EEG foundation models hit a wall when moved from the lab to the clinic.
Researchers introduced NeuroAdapt-Bench, a systematic benchmark testing how well EEG foundation models handle distribution shifts — the inevitable differences between the data a model trained on and the messier reality of clinical deployment. They ran representative test-time adaptation (TTA) methods, which let a model adjust to new data during inference without revisiting its training set, across multiple pretrained models, tasks, and datasets. The test conditions ranged from mild out-of-distribution shifts to extreme ones, like swapping a scalp EEG headset for an ear-worn device.
The results are a quiet rebuke to the field: standard TTA approaches yielded inconsistent gains and often made things worse. Gradient-based methods — the dominant flavor of TTA borrowed from computer vision and NLP — were especially prone to degrading performance. Optimization-free approaches held up better, suggesting that the adaptation playbook from other domains does not transfer cleanly to neural signals. That matters because EEG is one of the more realistic paths to affordable, scalable brain-computer interfaces and clinical monitoring.

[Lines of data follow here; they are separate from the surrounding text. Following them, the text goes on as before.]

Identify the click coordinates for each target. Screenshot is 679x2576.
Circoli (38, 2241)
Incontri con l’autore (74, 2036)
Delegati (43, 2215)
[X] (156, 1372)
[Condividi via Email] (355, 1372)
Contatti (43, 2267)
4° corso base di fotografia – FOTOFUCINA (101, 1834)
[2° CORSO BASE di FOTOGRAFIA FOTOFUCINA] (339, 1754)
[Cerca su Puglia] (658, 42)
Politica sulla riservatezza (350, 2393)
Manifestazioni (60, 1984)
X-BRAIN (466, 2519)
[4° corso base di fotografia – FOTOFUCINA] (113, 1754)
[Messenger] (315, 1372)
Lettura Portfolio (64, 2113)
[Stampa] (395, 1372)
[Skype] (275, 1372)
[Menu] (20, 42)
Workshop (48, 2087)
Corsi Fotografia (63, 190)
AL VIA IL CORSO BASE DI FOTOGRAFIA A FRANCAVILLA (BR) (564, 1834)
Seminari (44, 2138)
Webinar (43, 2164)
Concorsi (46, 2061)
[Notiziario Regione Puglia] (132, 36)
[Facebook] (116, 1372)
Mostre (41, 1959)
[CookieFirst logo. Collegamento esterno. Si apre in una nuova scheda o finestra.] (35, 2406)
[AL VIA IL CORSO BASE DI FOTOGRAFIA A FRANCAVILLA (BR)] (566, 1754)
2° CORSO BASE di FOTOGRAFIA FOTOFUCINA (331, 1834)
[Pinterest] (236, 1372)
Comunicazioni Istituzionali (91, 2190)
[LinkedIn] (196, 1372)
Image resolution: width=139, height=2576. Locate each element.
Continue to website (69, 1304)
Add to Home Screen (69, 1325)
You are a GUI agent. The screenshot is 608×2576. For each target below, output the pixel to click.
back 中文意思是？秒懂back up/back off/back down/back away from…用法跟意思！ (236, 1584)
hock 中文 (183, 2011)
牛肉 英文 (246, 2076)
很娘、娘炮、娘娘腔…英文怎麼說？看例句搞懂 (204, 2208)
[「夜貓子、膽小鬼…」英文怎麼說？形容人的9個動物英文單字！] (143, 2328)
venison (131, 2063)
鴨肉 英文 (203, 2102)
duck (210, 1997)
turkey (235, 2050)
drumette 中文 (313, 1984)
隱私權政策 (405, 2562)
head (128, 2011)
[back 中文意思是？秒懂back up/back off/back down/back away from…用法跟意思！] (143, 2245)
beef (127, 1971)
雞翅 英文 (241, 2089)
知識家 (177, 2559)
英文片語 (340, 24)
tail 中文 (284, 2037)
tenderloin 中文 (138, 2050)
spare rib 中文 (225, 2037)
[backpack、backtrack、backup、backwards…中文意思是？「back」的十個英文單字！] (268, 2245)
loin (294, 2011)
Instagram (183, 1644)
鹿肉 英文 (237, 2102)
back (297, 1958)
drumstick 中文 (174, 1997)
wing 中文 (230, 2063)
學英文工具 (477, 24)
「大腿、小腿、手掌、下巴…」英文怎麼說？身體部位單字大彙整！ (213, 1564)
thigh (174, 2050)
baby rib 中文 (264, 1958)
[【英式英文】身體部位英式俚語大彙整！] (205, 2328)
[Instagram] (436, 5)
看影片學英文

Healthcare AI has a recurring pattern: models perform well in controlled settings and then quietly fall apart when confronted with a different hospital, device, or patient population. EEG compounds that problem because signal quality varies with electrode placement, skull geometry, and even how tired the technician was when applying the cap. NeuroAdapt-Bench at least gives the field a common yardstick — though a benchmark that confirms existing methods are broken is only useful if someone builds better ones.